Over the past few weeks we have been developing an understanding of the components of a mental state exam. So far we have discussed how a young persons appearance and behaviour can provide indicators as to their mental state. Today we look at how a young persons speech can provide insight into their current mental health.
A young persons speech is assessed by observing their spontaneous speech, and also by using structured tests of specific language functions. during this time we are focussed on the production of speech rather than the content of speech, which we will address under thought form and thought content in weeks to come. When observing the young persons spontaneous speech, a youth worker should note and comment on paralinguistic features such as the loudness, rhythm, prosody, intonation, pitch, phonation, articulation, quantity, rate, spontaneity and latency of speech.
A structured assessment by a qualified speech pathologist is a great tool for diagnosing serious difficulties in speech however a basic screening can be performed by an aware youth worker.
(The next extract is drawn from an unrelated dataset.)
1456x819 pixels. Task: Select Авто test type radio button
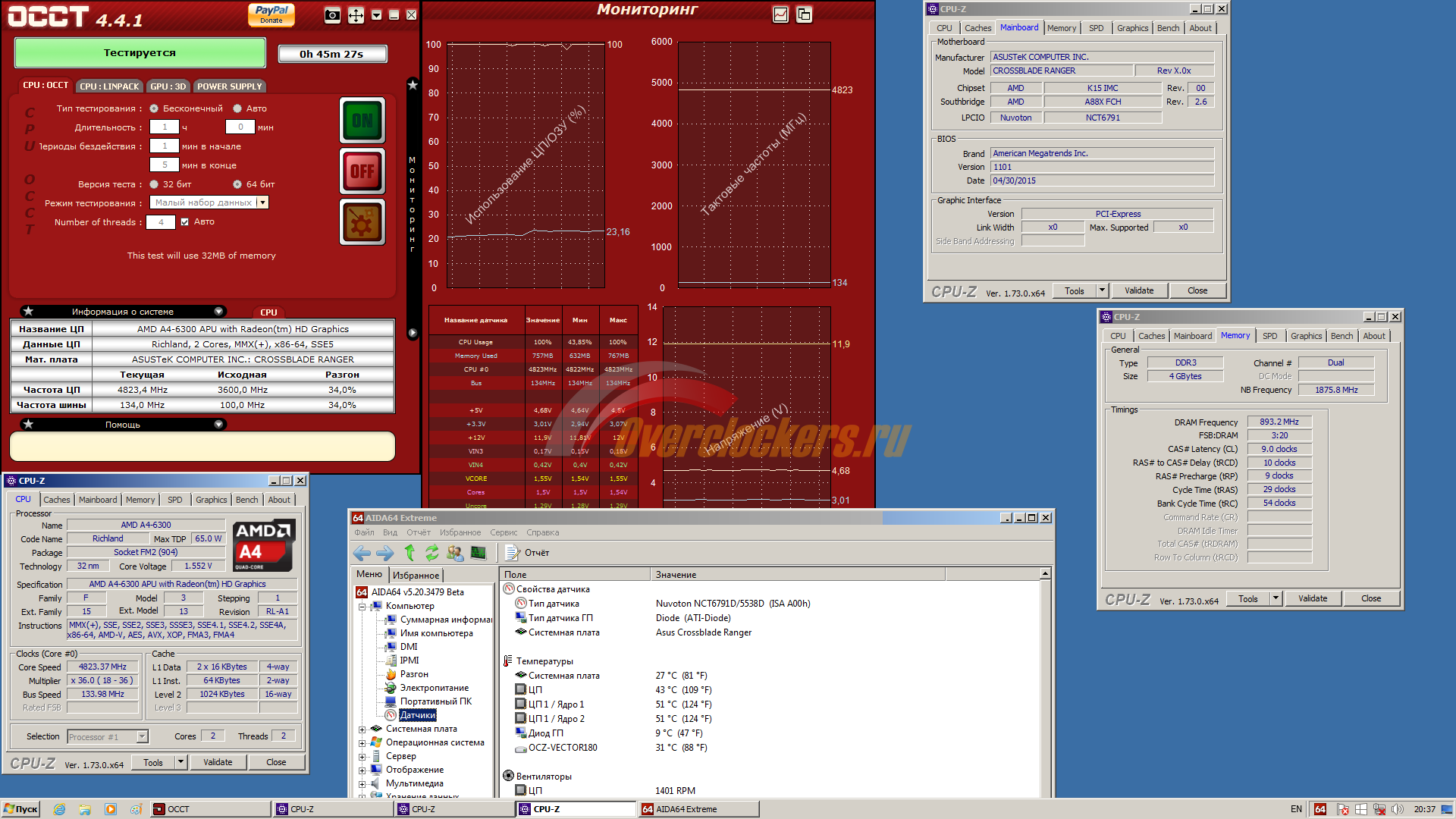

An assessment of speech includes an assessment of expressive language by asking the young persons to name objects, repeat short sentences, or produce as many words as possible from a certain category in a set time. Simple language tests form part of the mini-mental state examination. In practice, the structured assessment of receptive and expressive language is often reported under cognition which we will discuss in a coming cast.
Language assessment will allow you to recognise young people presenting with aphonia or dysarthria, neurological conditions such as stroke or dementia presenting with aphasia, and specific language disorders such as stuttering, cluttering or mutism. People with autism or Asperger syndrome may have abnormalities in paralinguistic and pragmatic aspects of their speech. Echolalia (repetition of another person’s words) and palilalia (repetition of the subject’s own words) can be heard by young people with autism, schizophrenia or Alzheimer’s disease. A young person with schizophrenia might use neologisms, which are made-up words which have a specific meaning to the person using them.
Speech assessment also contributes to assessment of mood, for example people with mania or anxiety may have rapid, loud and pressured speech; on the other hand depressed patients will typically have a prolonged speech latency and speak in a slow, quiet and hesitant manner.
If you know a speech pathologist or have the opportunity to do some training with one, do it! Aside from appearance speech is one of the most observable ways to notice a persons mental state.